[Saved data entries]
┄┄┄┄┄┄┄┄┄┄
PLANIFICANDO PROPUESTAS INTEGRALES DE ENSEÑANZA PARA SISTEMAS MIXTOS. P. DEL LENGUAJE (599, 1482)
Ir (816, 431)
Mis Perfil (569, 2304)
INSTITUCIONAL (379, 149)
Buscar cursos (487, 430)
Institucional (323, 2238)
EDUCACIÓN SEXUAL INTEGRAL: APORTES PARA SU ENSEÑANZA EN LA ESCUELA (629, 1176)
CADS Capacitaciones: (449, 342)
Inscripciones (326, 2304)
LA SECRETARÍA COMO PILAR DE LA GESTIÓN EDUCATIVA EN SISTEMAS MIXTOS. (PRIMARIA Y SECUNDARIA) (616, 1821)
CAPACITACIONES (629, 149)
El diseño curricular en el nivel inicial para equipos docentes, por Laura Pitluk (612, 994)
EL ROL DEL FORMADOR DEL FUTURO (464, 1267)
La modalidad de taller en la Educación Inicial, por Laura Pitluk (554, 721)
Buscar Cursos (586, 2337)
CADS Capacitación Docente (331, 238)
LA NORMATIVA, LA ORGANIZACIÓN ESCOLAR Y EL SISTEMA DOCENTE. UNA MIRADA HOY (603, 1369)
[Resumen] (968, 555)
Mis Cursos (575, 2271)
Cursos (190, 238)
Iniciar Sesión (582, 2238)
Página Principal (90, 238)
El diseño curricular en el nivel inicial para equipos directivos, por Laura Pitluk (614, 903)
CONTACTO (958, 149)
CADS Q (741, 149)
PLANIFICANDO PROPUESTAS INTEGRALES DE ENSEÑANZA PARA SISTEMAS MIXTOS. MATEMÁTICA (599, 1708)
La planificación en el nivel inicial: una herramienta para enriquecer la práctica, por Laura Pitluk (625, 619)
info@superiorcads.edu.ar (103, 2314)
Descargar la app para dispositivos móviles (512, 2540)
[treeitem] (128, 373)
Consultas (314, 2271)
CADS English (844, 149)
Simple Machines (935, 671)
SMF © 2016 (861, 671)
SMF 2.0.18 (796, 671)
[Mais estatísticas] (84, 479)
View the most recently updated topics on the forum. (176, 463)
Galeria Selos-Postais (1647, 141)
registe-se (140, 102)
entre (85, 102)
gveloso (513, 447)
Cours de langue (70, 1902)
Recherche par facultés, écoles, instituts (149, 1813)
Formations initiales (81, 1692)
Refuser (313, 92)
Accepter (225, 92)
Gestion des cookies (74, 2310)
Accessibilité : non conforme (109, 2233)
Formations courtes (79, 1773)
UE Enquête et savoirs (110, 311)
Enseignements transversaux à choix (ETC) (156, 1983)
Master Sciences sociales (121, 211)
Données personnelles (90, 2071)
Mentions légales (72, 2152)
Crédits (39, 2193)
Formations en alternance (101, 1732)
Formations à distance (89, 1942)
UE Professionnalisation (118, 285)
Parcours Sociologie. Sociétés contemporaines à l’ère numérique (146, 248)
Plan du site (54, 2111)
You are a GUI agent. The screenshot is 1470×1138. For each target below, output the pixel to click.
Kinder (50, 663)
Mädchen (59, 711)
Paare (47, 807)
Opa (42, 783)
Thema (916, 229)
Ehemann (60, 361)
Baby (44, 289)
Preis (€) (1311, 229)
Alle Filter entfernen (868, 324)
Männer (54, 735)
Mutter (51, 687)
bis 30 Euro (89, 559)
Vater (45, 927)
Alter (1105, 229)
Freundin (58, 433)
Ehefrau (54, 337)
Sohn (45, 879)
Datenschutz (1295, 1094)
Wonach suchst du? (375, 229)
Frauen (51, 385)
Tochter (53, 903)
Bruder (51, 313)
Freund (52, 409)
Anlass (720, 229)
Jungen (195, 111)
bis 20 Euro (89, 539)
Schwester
┄┄┄┄┄┄┄┄┄┄
_Activity_: Nothing beyond the line that contains "Institucional (323, 2238)" belongs in the answer; reproduce the entries exactly from their first line through it.

_Expected answer_:
PLANIFICANDO PROPUESTAS INTEGRALES DE ENSEÑANZA PARA SISTEMAS MIXTOS. P. DEL LENGUAJE (599, 1482)
Ir (816, 431)
Mis Perfil (569, 2304)
INSTITUCIONAL (379, 149)
Buscar cursos (487, 430)
Institucional (323, 2238)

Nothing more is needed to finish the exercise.